My uncle had been the victim of a factory accident, which tragically cut off two of his fingers. One day while at the mall we stopped inside the pet store. My uncle saw a little boy peering into a cage and walked over to him.
“Don’t get too close,” my uncle said, “Look what that lizard did to me.” He produced two stubby fingers, which sent a wild-eyed child running to his mom. We had a good laugh.
The prankster gene ran through the whole family, down to my little brother, who once taped the handle of a kitchen sprayer, aiming it in just the right spot, so when my mom turned the faucet on, she was soaked.
As my brother got older, even after I was married, we played jokes together. One time we buried a box with a random selection of things – paper, rock, deck of cards – and placed them in a hole in the garden where my husband was going to dig. He was very confused when he found it.
I taught my children to be pranksters. They learned quickly, once placing red Kool-Aid in the faucet, telling their dad it was rust. It’s a good thing my husband caught on to my humor, since I played more than one joke on him.
My dad wasn’t a prankster so much as a joke teller, though I often didn’t understand his jokes, perhaps because he was laughing so hard I couldn’t figure out what he was saying. His belly shook, and he sounded like one of those toy novelty boxes with that goofy, contagious laughter.
As for my mom, she was the story-teller, rambling on about her life in Sweden (which never happened, but many people believed it did), even reciting an authentic Swedish prayer.
It is from my mom that I learned the art of story-telling. It is from my whole family I learned to joke and laugh at life.

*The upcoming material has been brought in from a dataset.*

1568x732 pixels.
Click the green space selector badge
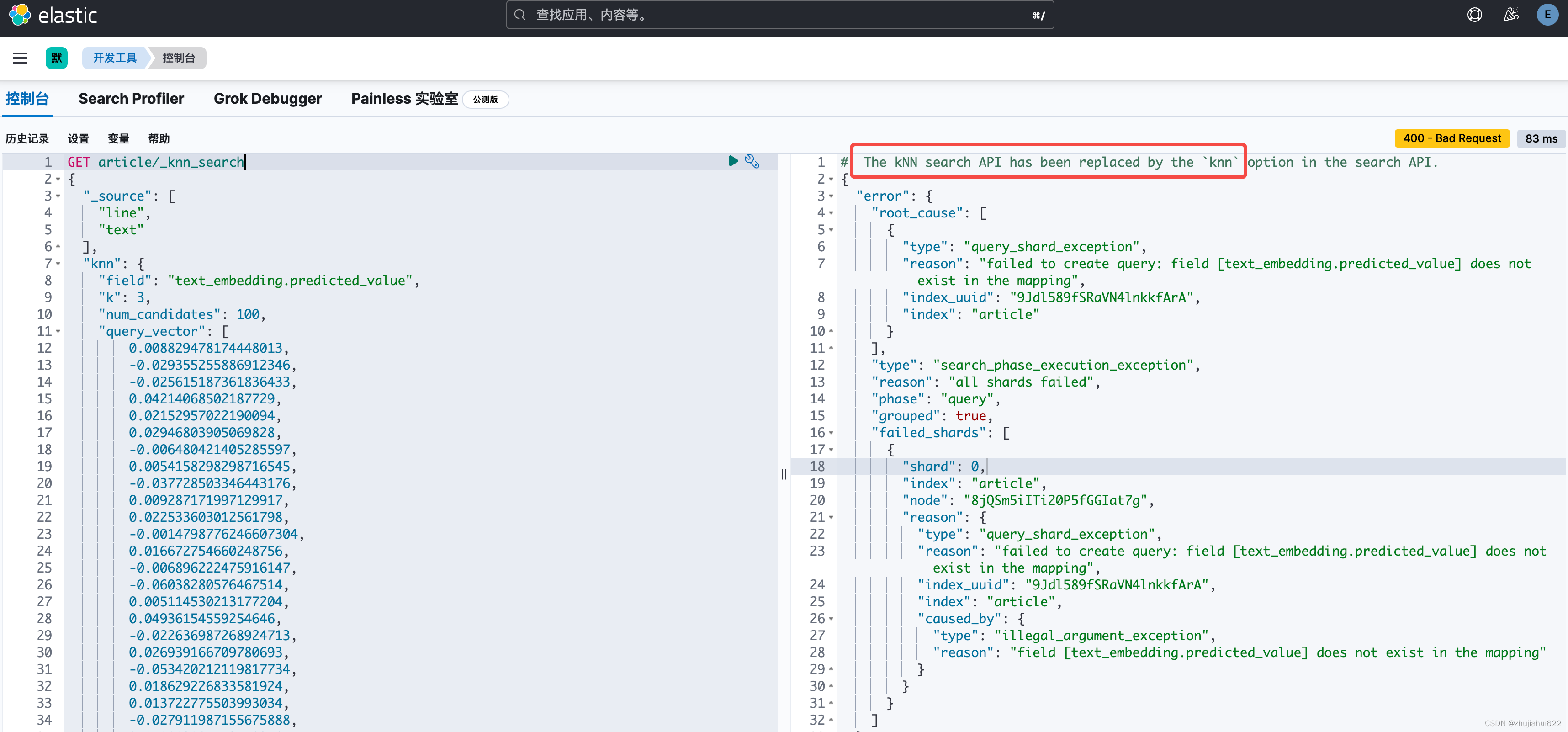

My husband and I have created our own funny moments, like the time we played restaurant when our kids were little, applying accents to our Midwestern voices, handing our children menus and serving them food. Even now, with children gone, we laugh and get silly, doing things others would probably never understand.
None of the jokes matter, none of the incidents anything special. Yet they live, forming a bond that can’t be broken, one we can never forget.
It is in those moments when we least expect it that memories live. The goofy, unexpected, laughable moments. The ties that bring us together.